After a round trip of 3000 miles and twelve rather overfull days, in which by planning or accident my wife and I saw most members of the immediate family tree, I've returned to home base in Arkansas. That means Creating Van Gogh is up and running again--and looking forward to Spring 2010. For my first post of this new year, however, I thought I should return to some unfinished business from last month; namely, another recommendation for a novel to read (as if you don't have enough novels you want to read already). If you've been checking into this blog even semi-regularly you know that while I work on my Van Gogh novel, I've been making a special effort to read more historical fiction. One book I really enjoyed when I read it last month, so much so that I want to tell you about it, was Ethan Canin's Carry Me Across the Water (2001). This cannot strictly be called a historical novel since the book's setting is contemporary and the very interior conflict that afflicts the main character is mostly acted out in the present. However, it is a book which evokes the burden of history, especially as how that burden affects the individual. In this case, the burden stems from World War Two, which, Canin's book reminds us, became and remained life's focal point for the generation of Americans who fought in that conflict. No matter what they went on to accomplish--Canin's Kleinman becomes a successful, wealthy beer manufacturer--it is their wartime experiences which inevitably define them. For Kleinman, understandable if regretable actions he took while fighting on a Pacific island leave him with a store of both guilt and curiosity that a lifetime cannot extinguish, not until as a senior citizen he finally travels to Honshu in Japan.
That's all the plot you need to know. Meanwhile, there is much to admire in Canin's storytelling method, from his provocative way of scattering his scenes to his dramatization of Kleinman's experiences as a soldier. The wartime scenes contrast neatly with the equally well-realized ones in which the older Kleinman battles against his son's lack of trust in his abiltity to take care of himself or act as an effective babysitter for his grandson. While that might sound like a rather banal domestic tension, at least compared with World War II, Canin makes it engaging through use of sharp details as well as Kleinman's self-possession and wry sense of humor. And it's entertaining to watch the uniquely symapthetic relationship between Kleinman and his son's non-Jewish wife. Too, one can only admire the economy with which Canin manages to suggest Kleinman's whole life, from his childhood in pre-war Germany to his family's escape to the U.S. to the history of his marriage and career as a businessman after the war. No parts of this history, not even his present squabbles with his son, are finally untouched by what happened to him as a GI.

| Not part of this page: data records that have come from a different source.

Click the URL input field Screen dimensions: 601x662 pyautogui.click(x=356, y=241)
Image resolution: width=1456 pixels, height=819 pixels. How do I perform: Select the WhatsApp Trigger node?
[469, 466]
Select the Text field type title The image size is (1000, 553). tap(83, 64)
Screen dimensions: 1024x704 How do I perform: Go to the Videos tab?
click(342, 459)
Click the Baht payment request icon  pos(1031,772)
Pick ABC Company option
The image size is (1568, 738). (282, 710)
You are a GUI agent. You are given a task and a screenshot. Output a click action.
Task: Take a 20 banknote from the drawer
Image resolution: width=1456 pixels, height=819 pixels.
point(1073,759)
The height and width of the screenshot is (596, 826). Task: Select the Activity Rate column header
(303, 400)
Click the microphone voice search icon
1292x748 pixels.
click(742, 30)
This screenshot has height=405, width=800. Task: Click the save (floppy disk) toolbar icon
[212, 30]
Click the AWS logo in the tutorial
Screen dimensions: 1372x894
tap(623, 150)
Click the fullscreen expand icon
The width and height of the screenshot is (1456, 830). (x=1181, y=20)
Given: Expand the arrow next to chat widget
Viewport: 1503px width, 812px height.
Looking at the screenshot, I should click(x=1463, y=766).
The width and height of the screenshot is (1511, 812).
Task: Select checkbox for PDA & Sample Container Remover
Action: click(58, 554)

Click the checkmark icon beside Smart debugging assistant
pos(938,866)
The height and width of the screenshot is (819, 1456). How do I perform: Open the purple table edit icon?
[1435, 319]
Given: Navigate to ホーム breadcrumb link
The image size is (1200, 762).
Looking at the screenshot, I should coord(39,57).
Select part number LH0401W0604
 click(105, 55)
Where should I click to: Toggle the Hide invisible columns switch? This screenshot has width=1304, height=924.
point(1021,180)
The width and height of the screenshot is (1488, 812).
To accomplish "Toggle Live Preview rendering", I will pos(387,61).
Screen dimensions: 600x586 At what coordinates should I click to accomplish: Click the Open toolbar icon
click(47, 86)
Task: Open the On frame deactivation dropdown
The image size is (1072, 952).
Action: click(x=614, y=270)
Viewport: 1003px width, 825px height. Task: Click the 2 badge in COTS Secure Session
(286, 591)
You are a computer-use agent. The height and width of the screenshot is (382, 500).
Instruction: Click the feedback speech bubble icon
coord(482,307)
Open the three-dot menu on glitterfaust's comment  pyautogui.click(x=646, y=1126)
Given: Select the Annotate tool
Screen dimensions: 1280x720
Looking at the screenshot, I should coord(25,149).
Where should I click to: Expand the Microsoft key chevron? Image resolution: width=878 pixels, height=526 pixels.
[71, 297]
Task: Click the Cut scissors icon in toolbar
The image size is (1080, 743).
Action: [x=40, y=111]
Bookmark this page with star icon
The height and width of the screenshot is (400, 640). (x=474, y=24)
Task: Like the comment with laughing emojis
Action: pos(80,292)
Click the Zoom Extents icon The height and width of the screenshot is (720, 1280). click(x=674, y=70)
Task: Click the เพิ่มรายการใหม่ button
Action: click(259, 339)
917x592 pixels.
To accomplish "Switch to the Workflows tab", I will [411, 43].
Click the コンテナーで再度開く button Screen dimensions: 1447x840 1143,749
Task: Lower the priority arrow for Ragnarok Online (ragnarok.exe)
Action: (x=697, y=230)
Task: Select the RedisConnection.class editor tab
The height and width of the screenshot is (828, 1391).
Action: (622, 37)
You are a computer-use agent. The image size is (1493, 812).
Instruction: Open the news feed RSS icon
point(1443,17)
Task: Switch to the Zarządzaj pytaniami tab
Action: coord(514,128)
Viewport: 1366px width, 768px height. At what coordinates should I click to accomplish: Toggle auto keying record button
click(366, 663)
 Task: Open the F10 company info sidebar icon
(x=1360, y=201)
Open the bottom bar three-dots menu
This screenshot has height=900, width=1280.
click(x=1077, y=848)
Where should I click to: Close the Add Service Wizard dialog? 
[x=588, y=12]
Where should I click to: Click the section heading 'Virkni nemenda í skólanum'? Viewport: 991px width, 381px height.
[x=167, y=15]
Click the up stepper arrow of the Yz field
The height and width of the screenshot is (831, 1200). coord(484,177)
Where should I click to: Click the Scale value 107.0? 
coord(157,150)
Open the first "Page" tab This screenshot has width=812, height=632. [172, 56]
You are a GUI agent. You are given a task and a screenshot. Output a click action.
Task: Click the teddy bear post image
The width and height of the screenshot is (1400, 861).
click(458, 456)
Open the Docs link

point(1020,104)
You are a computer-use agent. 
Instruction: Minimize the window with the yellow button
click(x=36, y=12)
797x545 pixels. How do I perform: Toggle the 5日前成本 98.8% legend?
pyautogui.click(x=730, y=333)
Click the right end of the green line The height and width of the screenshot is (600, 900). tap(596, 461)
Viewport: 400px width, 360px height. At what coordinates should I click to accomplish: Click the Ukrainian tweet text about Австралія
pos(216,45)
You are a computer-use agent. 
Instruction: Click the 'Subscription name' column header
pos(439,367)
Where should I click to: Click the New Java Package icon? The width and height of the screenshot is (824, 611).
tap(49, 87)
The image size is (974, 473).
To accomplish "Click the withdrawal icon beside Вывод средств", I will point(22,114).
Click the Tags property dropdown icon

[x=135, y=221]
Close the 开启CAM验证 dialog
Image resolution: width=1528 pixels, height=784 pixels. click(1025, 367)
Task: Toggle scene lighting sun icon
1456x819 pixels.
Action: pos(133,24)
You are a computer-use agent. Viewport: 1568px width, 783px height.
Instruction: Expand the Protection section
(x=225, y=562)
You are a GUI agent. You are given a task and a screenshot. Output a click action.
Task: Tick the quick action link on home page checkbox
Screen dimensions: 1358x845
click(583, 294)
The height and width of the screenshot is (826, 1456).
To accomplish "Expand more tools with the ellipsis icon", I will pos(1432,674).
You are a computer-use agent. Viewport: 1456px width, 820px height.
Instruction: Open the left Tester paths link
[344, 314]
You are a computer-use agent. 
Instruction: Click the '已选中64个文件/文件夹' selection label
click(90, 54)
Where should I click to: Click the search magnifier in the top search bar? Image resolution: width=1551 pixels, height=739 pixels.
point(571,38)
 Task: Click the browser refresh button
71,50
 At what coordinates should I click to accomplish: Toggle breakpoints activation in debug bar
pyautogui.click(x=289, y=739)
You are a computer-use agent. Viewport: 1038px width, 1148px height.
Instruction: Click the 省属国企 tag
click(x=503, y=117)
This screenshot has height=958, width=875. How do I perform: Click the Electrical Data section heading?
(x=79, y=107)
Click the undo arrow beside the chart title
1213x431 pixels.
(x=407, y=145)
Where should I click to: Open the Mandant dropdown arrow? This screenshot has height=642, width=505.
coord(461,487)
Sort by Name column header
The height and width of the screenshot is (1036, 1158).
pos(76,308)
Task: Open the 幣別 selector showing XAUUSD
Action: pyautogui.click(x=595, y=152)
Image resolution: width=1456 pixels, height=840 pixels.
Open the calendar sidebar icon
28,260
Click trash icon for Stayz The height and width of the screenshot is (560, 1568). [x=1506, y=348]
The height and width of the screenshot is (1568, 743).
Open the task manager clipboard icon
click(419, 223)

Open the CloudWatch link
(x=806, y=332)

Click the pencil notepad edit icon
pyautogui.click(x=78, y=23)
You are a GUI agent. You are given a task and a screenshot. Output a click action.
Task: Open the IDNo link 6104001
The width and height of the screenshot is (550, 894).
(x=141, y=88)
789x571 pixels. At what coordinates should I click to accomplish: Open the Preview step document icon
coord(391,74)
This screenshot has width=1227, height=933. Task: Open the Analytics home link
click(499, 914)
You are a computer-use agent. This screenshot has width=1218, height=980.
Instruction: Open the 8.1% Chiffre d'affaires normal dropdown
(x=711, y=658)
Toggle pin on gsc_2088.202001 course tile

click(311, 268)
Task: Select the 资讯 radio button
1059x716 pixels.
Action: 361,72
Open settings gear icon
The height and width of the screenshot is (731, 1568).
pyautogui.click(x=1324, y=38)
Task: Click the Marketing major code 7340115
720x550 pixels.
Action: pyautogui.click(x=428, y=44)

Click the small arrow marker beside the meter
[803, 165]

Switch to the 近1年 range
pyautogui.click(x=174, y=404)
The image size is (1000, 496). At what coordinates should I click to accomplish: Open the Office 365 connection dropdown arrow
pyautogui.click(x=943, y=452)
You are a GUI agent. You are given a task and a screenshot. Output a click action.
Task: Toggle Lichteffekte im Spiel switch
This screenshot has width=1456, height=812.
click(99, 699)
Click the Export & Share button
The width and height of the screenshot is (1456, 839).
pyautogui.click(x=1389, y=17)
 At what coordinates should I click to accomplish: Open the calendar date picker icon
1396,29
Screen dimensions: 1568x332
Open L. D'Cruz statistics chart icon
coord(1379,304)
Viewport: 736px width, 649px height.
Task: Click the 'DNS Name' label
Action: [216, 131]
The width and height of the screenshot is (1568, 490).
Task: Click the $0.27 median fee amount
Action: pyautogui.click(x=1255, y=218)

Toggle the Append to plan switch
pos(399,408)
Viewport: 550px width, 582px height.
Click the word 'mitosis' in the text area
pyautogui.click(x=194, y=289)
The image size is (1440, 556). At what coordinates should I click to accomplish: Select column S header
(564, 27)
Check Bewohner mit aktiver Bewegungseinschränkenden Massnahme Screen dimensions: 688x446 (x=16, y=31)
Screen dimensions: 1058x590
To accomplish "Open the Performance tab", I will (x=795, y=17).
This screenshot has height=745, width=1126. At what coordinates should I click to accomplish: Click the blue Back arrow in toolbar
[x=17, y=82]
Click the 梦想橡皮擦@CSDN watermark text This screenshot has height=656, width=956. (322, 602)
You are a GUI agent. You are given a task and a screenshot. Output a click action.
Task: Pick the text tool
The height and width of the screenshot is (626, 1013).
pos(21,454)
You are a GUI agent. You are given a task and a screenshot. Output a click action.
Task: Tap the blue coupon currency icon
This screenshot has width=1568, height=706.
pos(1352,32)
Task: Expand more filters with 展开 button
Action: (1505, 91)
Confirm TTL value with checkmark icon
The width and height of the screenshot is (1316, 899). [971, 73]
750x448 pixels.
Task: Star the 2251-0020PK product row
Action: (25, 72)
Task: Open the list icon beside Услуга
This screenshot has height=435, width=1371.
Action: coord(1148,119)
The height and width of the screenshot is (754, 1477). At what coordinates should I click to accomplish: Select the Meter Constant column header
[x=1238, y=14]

The book is a quiet little gem. Perhaps because I am delighted by its crusty if intuitive "hero," or perhaps because in this book Canin seems to have escaped himself and the obsessions of his own generation, the novel is far more satisfying than the two other Canin novels I've read: Blue River and For Kings and Planets. Both of those, I hate to say, were thoroughly lackluster efforts (no matter what the reviews said). There seemed nothing of consequence going on in the latter book. However, if, like me, you know and love Canin from his fine short story collections Emperor of the Air and The Palace Thief, this is one of his novels that you don't want to skip.